Saved entries:
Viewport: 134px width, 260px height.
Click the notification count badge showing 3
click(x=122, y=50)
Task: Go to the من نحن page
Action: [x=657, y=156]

◆ Exercise brief: Please type the entries above out again exactly.

◆ Result for this task:
Viewport: 134px width, 260px height.
Click the notification count badge showing 3
click(x=122, y=50)
Task: Go to the من نحن page
Action: [x=657, y=156]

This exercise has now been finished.